Data provided START

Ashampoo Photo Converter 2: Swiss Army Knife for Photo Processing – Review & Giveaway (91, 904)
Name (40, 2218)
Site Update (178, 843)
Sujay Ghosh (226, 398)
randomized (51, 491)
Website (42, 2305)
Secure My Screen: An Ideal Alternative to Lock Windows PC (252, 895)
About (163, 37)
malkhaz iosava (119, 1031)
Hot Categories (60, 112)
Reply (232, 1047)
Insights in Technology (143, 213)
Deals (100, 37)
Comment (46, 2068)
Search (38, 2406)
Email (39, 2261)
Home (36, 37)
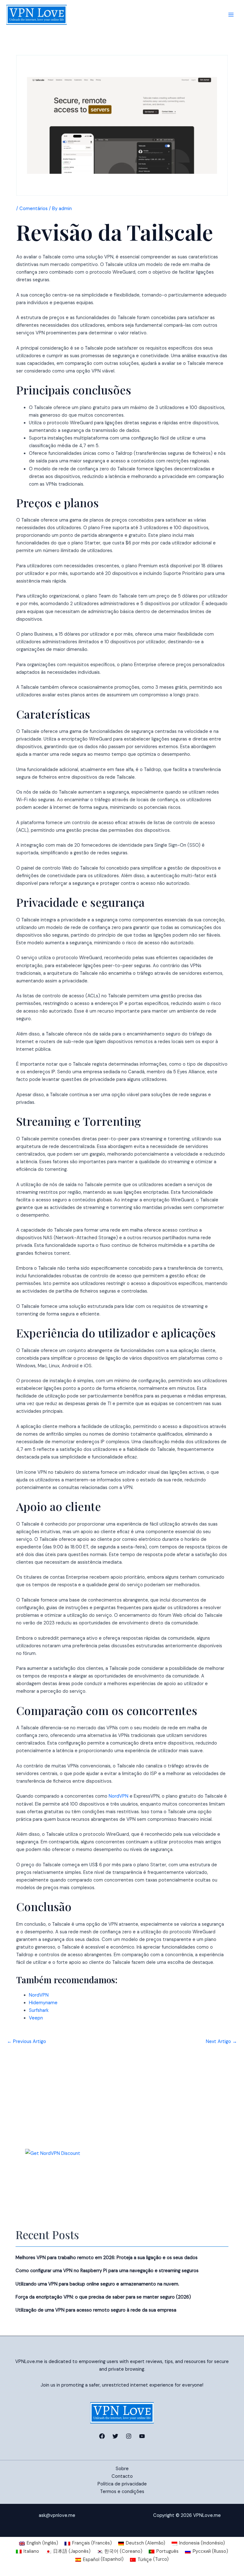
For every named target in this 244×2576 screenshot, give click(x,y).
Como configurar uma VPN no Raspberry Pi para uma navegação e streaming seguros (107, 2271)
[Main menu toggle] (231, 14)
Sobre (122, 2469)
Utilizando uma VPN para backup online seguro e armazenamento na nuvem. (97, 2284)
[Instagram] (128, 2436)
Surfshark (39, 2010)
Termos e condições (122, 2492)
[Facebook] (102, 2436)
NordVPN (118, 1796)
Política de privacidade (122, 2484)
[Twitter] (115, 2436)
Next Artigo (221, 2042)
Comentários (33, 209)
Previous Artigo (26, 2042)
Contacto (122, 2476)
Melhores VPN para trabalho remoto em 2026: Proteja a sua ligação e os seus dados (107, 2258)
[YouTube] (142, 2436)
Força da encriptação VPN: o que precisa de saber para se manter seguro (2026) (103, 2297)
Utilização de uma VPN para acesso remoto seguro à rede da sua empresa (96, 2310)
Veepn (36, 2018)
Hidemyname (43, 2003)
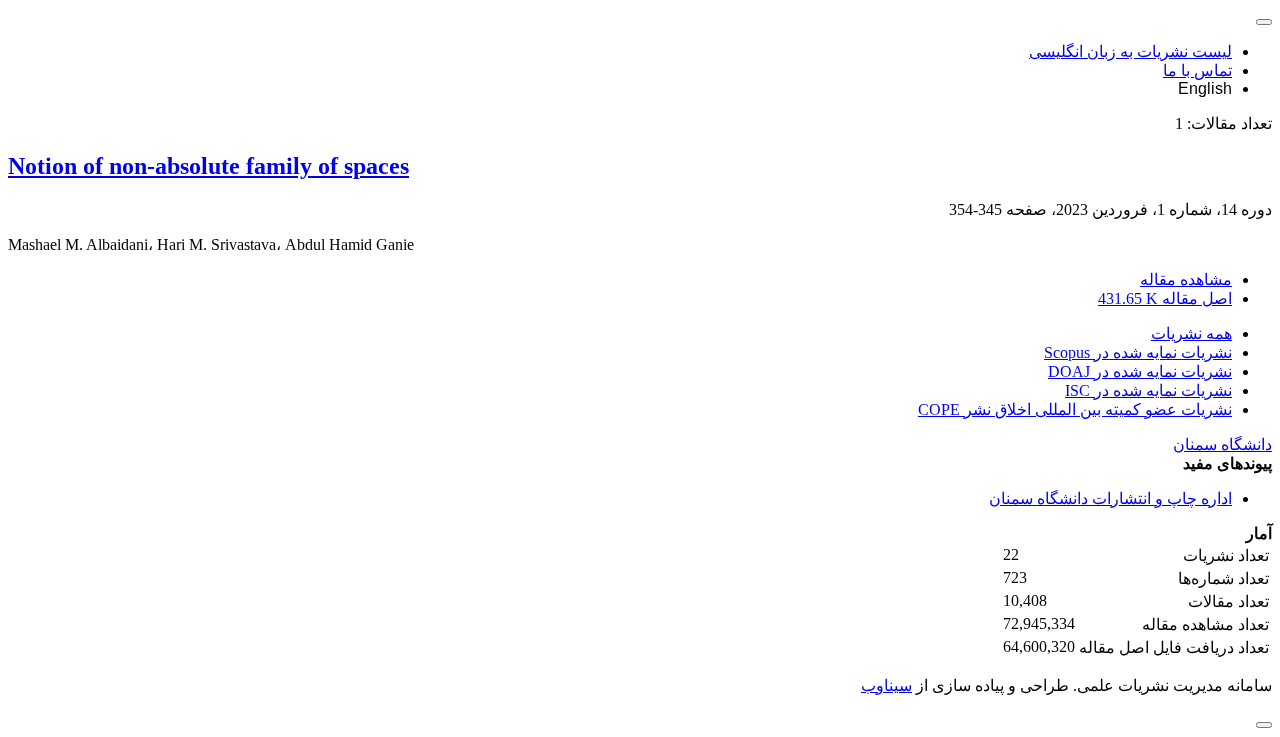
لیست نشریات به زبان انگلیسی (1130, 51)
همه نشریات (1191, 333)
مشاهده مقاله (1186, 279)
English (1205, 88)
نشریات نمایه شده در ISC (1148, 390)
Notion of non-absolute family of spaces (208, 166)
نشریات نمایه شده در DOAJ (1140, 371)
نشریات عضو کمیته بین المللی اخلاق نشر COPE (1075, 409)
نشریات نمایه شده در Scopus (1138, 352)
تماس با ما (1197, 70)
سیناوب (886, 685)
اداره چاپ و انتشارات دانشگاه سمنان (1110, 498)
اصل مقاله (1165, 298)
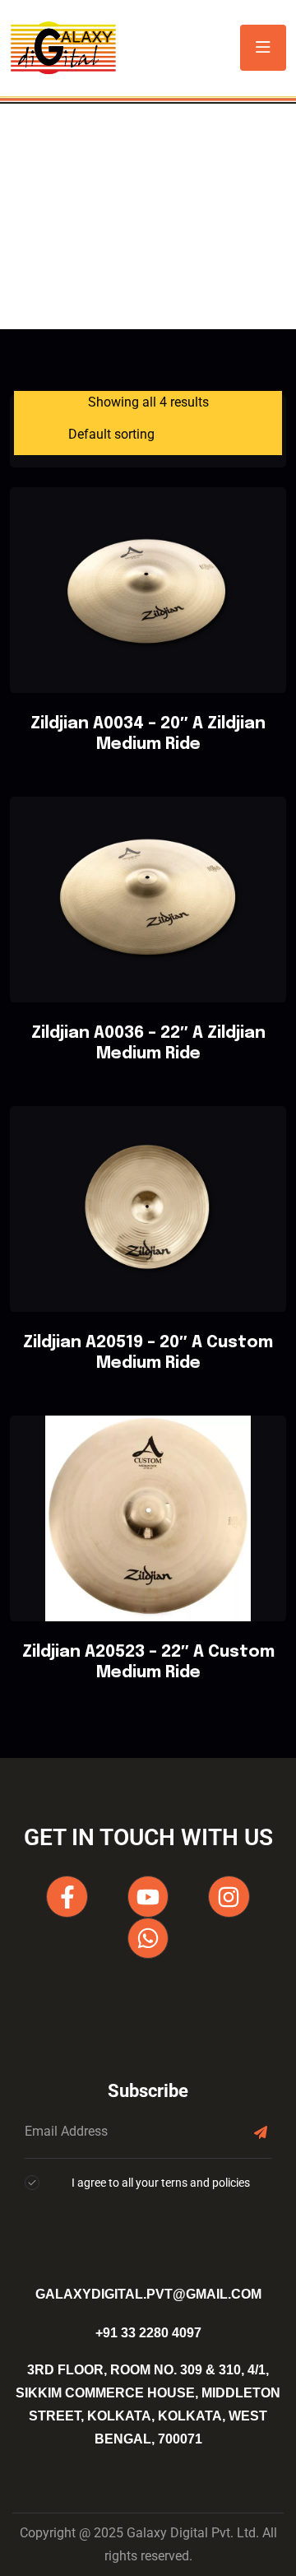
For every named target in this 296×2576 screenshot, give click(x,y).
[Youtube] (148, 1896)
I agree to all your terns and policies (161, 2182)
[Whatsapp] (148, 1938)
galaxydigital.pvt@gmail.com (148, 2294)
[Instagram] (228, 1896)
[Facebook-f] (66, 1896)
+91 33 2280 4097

Data provided END

Which lines of the records above contain the word "this"? Report each one.

*Output of the exercise*:
For every named target in this 244×2576 screenshot, give click(x,y).
For every named target in this 296×2576 screenshot, give click(x,y).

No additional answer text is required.